Four mana for exile reads expensive next to Stomped by the Foot and Bot Bashing Time, which both clear threats for two or three. The tap clause is the reason: this is not removal you cast to answer a problem, it is a tax on creatures that have already committed. It cannot touch Shredder, Unrelenting the turn it lands, only the attacker that swung last turn or the body an opponent tapped to push a Sneak trigger.
That punish axis is more relevant in TMT than it would be almost anywhere else. Sneak shows up on 59 cards, so opponents are constantly tapping creatures to push damage or fire abilities, and Henchbots converts those lines into a clean tempo swing. The 2/3 body holds up too: it trades evenly with the format's 3/2s and blocks the 2/2s without dying, so a dead exile clause does not leave you with an embarrassing card.

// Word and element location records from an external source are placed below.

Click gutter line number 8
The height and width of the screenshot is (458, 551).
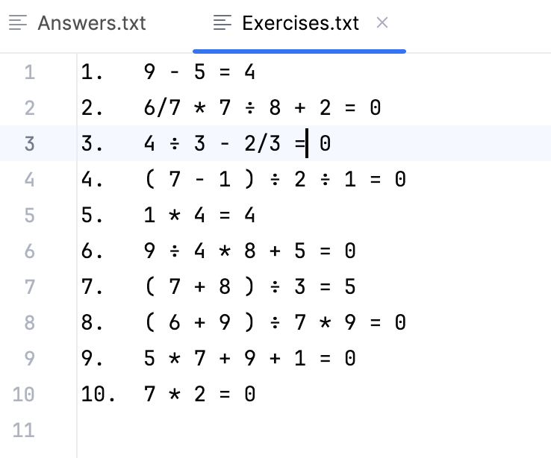point(29,323)
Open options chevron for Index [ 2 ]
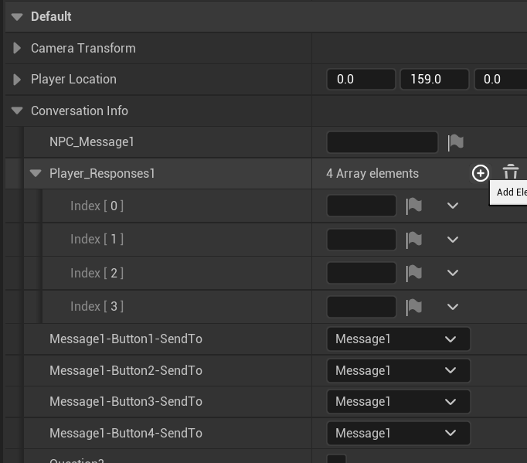 [x=453, y=273]
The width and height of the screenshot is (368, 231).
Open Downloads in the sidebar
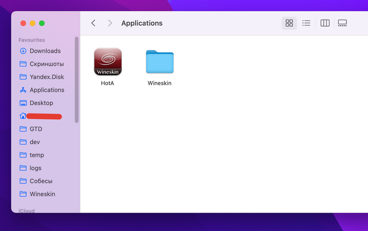point(45,51)
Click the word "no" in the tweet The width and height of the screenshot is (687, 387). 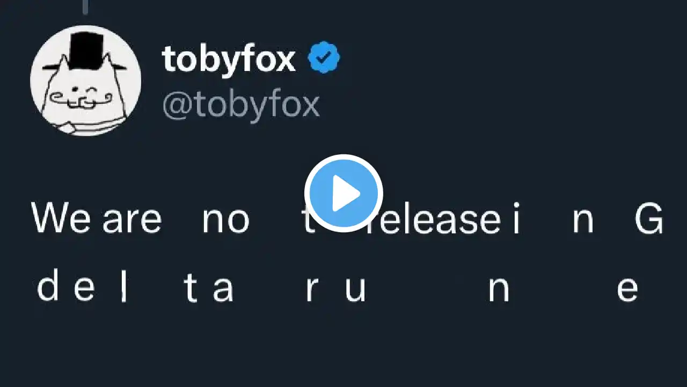tap(226, 220)
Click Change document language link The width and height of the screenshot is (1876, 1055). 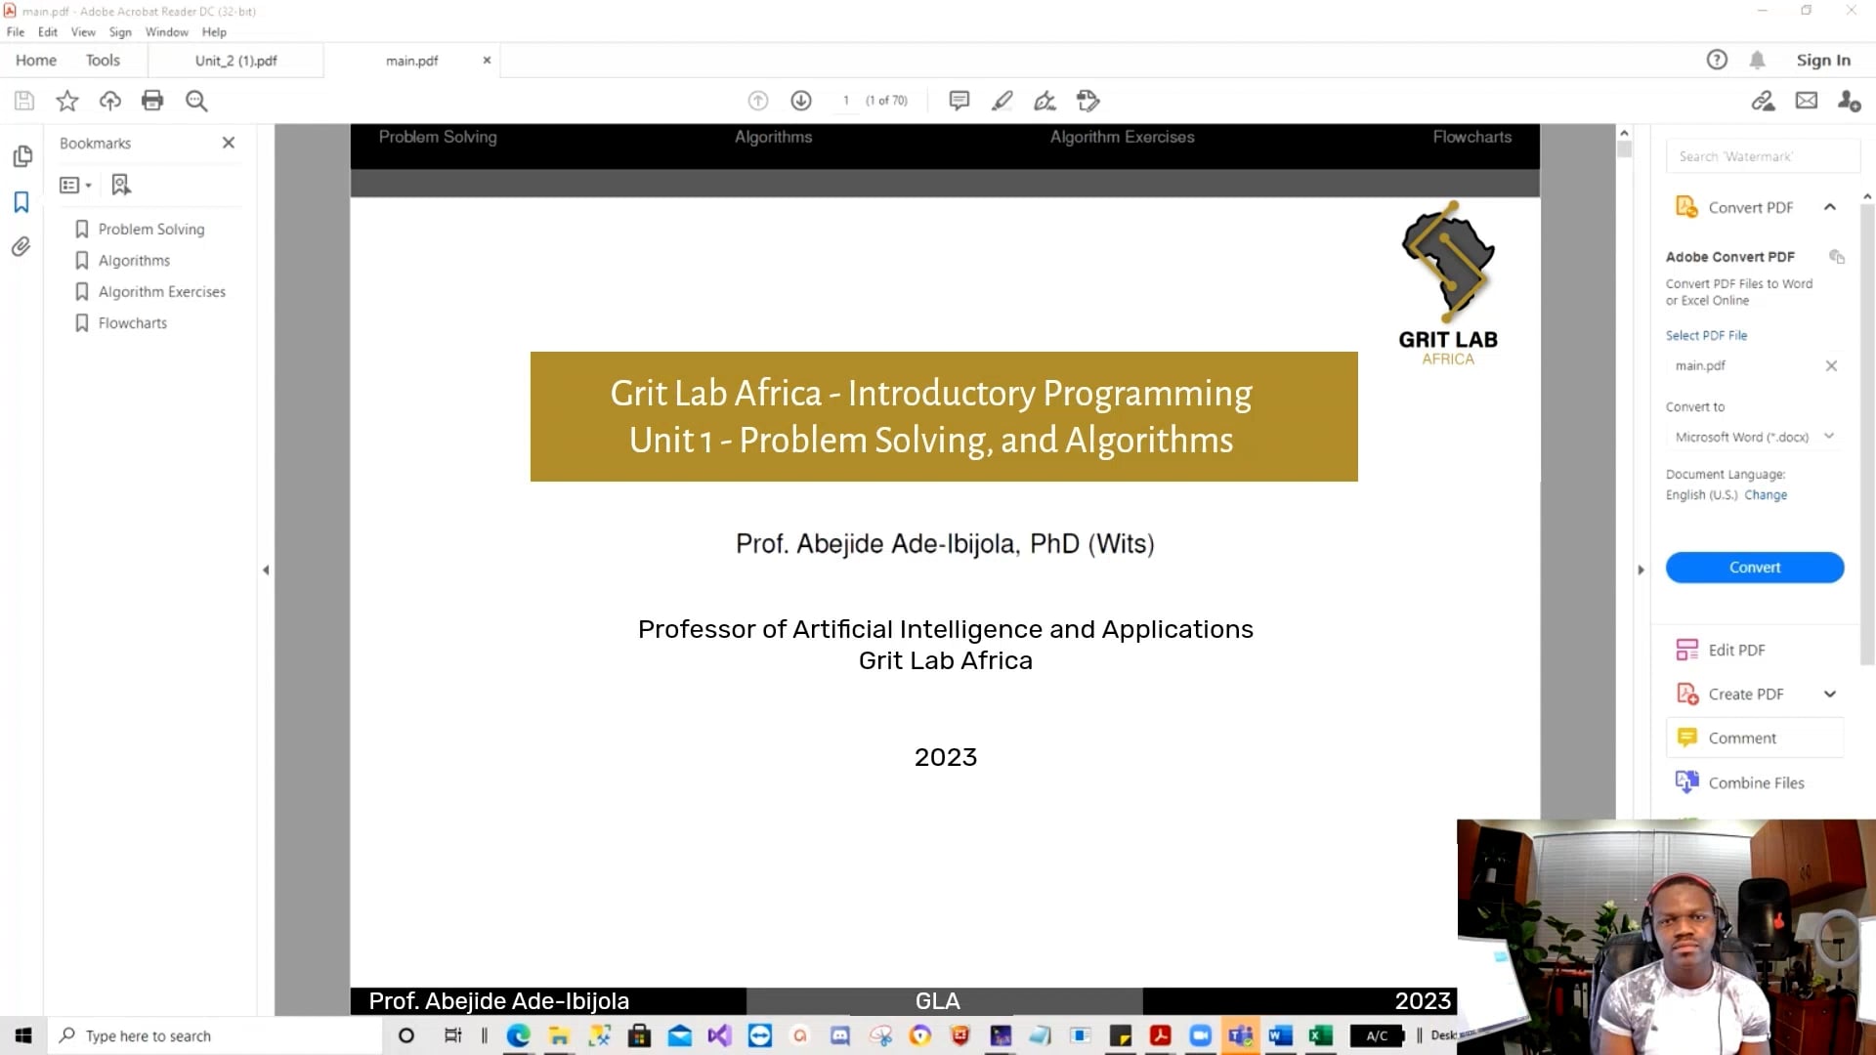1766,495
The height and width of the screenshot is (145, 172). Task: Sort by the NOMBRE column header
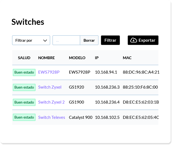[x=47, y=58]
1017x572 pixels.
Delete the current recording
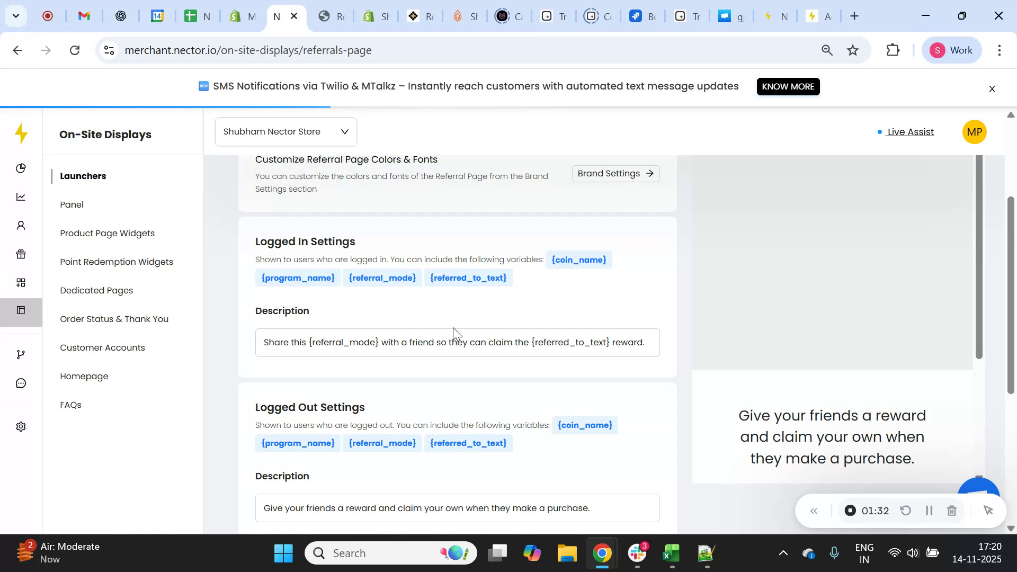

The seats that want it are the colorless-leaning builds short on white or black removal. UR Sneak shells need a catch-up answer to a threat that has stuck, and any deck splashing through a TCRI Building or Foot Headquarters wants a colorless insurance card that does not strain the mana. P1P7 to P1P9 in those seats, later in colors already holding Stomped by the Foot at common.
Maindeck one, sideboard the second. The failure mode is drawing it into a board of untapped blockers with no combat coming, where it does nothing but sit as a 2/3. In a slower deck without removal density, that risk is acceptable; in a Boros tempo seat with real two-mana answers, it is not.